Empregada numa fábrica de lanifícios, nascida e criada no lugar, Célia sabe que em dez anos a floresta voltará a estar verde. A aldeia é que talvez já nem exista. “Quase todas as pessoas que tinham uma ligação ao lugar perderam alguém. Vinham, traziam crianças no Verão, brincava-se. Agora ficam desmoralizados. Não vão querer vir, porque a dor com que ficamos não há forma de a apagar. E será que isto não podia ter sido diferente? É que, naquela noite, não tínhamos uma gota de água para impedir o fogo nas casas, apenas aquele chafariz que deitava umas lagrimitas”, aponta.
Lutar pela vida
A partir de Figueiró dos Vinhos, o padre José Rosa Gomes calcorreou aldeias, entre funerais e tentativas vãs de apaziguamento da dor. “As pessoas começam a ficar mais calmas, mas também mais revoltadas. Há um sentimento triste de revolta porque muitas pessoas foram deixadas sozinhas a lutar pela vida. E não havia razão nenhuma para os bombeiros se porem a poupar a água como puseram. Era um deixar arder numa zona que até é cercada por três barragens. E as pessoas põem-se agora a pensar...”

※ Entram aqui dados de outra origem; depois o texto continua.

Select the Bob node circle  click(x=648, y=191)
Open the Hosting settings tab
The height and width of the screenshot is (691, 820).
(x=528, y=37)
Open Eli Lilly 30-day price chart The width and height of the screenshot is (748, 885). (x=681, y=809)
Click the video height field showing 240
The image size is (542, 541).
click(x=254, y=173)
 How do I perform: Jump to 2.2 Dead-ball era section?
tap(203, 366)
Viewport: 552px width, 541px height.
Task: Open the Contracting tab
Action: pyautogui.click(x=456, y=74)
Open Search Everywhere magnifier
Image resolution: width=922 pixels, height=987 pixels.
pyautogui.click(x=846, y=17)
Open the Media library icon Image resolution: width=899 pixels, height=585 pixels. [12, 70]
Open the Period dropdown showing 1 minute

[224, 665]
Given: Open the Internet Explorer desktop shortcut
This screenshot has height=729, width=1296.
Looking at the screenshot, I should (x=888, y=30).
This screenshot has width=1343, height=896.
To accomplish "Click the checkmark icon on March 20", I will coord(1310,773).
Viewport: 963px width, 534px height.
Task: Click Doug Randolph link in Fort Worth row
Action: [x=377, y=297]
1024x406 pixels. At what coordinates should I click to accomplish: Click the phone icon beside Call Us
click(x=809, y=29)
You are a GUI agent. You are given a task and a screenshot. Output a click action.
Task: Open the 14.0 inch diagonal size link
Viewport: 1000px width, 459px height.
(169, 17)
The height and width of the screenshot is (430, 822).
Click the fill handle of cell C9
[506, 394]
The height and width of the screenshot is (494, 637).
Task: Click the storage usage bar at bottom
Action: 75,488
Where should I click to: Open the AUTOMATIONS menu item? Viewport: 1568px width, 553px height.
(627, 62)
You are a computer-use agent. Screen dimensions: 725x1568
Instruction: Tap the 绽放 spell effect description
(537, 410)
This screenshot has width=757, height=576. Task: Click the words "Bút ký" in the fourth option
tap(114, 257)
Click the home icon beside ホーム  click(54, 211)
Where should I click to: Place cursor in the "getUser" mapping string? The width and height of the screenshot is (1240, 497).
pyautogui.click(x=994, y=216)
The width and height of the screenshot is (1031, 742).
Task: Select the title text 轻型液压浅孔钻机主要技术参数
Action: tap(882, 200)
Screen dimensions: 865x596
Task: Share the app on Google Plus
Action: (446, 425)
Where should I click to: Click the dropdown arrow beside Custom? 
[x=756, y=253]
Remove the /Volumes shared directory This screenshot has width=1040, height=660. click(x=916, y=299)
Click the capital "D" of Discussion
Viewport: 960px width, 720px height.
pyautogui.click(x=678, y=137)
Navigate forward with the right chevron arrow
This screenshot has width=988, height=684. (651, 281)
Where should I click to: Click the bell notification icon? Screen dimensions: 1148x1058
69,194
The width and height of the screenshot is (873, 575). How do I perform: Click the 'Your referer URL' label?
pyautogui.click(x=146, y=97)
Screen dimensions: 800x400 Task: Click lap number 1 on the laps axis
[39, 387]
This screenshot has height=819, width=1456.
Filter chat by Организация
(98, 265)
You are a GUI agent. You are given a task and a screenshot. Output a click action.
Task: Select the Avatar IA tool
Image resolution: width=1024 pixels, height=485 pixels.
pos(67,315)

Enquanto pensam as pessoas, as autoridades tratam de apagar as marcas. Nalguns pontos da malfadada “estrada da morte” há alcatrão novo ao lado do velho, que preserva as marcas fundas de pneus aos ziguezagues, e o tracejado foi reposto com um branco reluzente que destoa da negritude à volta. Num sinal de trânsito, alguém pendurou um ramo de flores envolvo em papel de alumínio. Há rails novos e, espalhados pelas bermas, vários camiões e tractores ardidos. Quando, numa das poucas casas que preservou o branco e verde originais, o PÚBLICO pergunta se há cães, a resposta é mais ou menos óbvia:
— Morreram todos.
Maria Dolores e António Alves, os proprietários, não, porque passaram a noite a apagar o fogo com a água que tinham, tendo aguentado a noite junto à soleira, sobre um tapete, para cuidar que as chamas não se reacendessem. Não lhes ocorreu que, a poucos metros, tantos morriam queimados. “Estávamos os dois sozinhos, aqui, a ver também a morte a querer levar-nos...”, recua António, ligadura no braço. Dolores chora e, entre soluços, lá vai dizendo que a cabeça “fica zonza”, o que a leva a cair para o lado.
Garante que, no vai-e-vem automóvel que se seguiu ao fogo e que ontem ainda durava, ninguém parou a oferecer ajuda ou, na falta desta, a oferecer tempo para ouvir coisas (só aparentemente insignificantes) como esta:
— As cebolas, as couves, os tomates, o feijão, os coentros, foi tudo: não ficou uma única folhinha verde.
E, numa toada monocórdica, como quem reza:
— ...as batatas, a salsa, a hortelã, os kiwis, as maçãs, os pêssegos...
Morreu tudo no seu quintal e nos vários quilómetros à volta desta casa rodeada de cinzas desde que um raio, aponta a versão oficial, ou “alguém por mal”, acusa Maria da Conceição, deu início ao fogo mais mortífero de que há registo no país.